Children who live in out-of-home care think their feelings should be given more weight when the government takes a decision to remove them from their families.

This emerged during recent interviews carried out with 33 children living in care, ahead of the drafting of the long-awaited Children’s Act that will come into force at the end of next year.

This law will collect all relevant children’s provisions that are now fragmented across different laws.

“We already know that removing a child from their family is traumatic.

“But these children told us, for example, that the situation was more stressful when they were removed while at school,” explained children’s law expert Ruth Farrugia, who is chairing the National Commission for the Development of Strategy and Policy for Children.

As things stand today, she said, the care orders board did not always listen to what children had to say.

Children in care craved to spend time with their siblings

The consultation showed that they wanted to be heard and wanted to share their feelings in a one-to-one environment in which they felt comfortable.

The care order procedure is one of the first issues being addressed during the consultation process dealing with children in care. Once that is concluded, the commission will be looking at more long-term issues, such as adoption.

Dr Farrugia said the consultation also revealed that children in care craved to spend time with their siblings. While some understood the need for a care order, they still wanted to see their parents.

Social Solidarity Minister Marie-Louise Coleiro Preca explained she felt the need to set up the commission to ensure that children’s voices were heard and that they were listened to in their own right and not merely within the family context.

She said the commission had various roles, which was why it was divided into five subcommittees.
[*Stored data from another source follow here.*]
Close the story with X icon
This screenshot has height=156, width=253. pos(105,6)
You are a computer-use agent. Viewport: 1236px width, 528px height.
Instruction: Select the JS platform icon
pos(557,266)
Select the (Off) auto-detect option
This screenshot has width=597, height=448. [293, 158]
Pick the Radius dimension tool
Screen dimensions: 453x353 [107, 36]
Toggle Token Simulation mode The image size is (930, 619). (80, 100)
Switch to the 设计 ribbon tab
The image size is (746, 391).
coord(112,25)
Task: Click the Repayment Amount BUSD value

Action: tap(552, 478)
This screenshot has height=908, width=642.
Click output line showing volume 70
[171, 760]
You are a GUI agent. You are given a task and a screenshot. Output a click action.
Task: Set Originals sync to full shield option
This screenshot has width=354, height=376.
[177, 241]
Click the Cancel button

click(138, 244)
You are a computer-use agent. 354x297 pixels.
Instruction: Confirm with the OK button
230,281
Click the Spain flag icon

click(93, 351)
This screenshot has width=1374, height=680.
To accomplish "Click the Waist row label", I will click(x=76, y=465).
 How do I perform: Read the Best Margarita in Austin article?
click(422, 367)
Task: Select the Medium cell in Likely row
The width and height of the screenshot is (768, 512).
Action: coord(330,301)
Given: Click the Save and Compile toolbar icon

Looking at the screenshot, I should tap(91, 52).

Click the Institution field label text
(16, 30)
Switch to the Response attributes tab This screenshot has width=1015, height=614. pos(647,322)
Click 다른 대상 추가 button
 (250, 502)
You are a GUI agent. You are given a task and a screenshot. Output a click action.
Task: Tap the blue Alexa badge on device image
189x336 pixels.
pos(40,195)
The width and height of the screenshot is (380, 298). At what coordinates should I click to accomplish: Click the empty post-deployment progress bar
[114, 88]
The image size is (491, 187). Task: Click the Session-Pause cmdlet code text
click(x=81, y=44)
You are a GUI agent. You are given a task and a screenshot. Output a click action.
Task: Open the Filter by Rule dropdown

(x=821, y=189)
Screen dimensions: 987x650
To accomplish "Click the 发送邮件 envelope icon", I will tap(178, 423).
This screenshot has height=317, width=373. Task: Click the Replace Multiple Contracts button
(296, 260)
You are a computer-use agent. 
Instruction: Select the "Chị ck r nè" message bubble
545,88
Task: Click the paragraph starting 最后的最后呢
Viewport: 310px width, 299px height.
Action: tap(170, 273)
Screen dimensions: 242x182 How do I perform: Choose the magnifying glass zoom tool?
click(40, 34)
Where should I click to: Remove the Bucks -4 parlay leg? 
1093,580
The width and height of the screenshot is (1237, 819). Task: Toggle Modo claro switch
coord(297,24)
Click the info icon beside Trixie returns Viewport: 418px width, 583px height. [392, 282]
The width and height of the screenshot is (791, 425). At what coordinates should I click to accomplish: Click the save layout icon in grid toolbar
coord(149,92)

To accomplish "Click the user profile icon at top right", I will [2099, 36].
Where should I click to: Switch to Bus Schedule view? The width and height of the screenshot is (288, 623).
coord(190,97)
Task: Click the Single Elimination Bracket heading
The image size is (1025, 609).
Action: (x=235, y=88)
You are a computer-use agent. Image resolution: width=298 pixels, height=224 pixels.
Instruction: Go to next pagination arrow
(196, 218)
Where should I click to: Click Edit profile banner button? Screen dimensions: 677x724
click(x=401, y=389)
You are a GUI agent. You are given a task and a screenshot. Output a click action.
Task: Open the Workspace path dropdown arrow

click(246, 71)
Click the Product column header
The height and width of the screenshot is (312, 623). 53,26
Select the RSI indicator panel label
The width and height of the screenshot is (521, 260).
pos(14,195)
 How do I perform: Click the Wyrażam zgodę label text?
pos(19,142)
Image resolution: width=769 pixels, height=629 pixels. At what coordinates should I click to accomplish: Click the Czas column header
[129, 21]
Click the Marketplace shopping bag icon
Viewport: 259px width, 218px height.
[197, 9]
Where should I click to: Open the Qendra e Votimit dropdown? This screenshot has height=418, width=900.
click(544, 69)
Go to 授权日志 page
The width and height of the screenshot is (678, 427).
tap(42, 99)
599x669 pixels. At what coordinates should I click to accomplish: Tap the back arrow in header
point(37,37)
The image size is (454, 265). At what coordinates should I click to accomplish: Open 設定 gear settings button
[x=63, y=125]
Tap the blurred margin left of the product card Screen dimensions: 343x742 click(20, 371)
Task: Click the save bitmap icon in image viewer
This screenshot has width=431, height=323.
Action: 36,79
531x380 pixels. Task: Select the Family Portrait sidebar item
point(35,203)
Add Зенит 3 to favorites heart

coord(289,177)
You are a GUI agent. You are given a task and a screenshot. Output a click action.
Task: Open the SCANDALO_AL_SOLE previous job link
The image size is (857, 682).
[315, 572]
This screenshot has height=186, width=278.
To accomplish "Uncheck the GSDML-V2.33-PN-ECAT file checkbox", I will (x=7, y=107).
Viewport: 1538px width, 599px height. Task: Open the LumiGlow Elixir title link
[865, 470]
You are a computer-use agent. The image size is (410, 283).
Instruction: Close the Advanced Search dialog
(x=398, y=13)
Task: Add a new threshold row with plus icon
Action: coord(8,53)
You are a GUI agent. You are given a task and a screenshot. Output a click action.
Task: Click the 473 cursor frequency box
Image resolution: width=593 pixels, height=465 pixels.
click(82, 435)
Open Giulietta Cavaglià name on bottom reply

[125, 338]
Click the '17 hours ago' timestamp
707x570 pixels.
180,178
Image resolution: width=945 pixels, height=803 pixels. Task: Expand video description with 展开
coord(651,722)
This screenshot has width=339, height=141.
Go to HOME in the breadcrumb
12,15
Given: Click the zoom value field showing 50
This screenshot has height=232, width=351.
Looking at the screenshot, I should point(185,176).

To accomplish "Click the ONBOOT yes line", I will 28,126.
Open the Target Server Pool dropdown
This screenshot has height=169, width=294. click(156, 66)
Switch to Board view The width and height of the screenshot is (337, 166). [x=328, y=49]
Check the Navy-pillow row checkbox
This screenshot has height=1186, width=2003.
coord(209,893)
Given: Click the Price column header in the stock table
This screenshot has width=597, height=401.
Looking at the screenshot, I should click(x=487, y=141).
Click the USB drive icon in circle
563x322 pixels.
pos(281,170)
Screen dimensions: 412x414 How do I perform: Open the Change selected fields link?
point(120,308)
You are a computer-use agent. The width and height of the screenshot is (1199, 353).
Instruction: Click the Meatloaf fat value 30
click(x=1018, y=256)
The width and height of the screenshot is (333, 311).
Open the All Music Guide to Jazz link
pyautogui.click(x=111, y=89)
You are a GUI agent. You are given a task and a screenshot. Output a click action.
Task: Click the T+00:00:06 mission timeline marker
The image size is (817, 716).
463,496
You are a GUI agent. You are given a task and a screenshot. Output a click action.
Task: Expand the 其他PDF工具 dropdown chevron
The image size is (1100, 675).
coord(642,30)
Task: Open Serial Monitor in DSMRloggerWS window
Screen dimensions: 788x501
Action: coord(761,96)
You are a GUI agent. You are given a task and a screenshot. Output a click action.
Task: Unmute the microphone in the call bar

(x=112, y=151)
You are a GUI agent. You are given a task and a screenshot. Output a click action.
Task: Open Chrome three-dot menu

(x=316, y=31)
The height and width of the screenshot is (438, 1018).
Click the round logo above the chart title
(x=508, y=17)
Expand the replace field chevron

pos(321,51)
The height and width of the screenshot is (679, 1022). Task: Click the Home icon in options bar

One of these committees would be responsible for drawing up the Child Poverty Strategy, given that recent figures showed 31 per cent of children in Malta were at the risk of poverty or social exclusion, she said.

Another subcommittee would work on developing a consultation system that was effective with children while another would address the needs of unaccompanied minors, that is, young asylum seekers.

There were some 200 such minors in the custody of the State, Ms Coleiro Preca said.

A third subcommittee would work on drawing up the Children’s Policy. A draft had been launched for consultation in 2010 under the previous administration but this government felt children had not been appropriately consulted, the minister said.

She added that the commission was building on the previous draft.

Finally, she added, a subcommittee would be dedicated to working on the Children’s Act, that had been in the pipeline since the 2000 draft was “forgotten” by the previous government.

Among its various responsibilities the commission would also be overseeing a three-year study aimed at understanding specific trends impacting children, such as cyber bullying.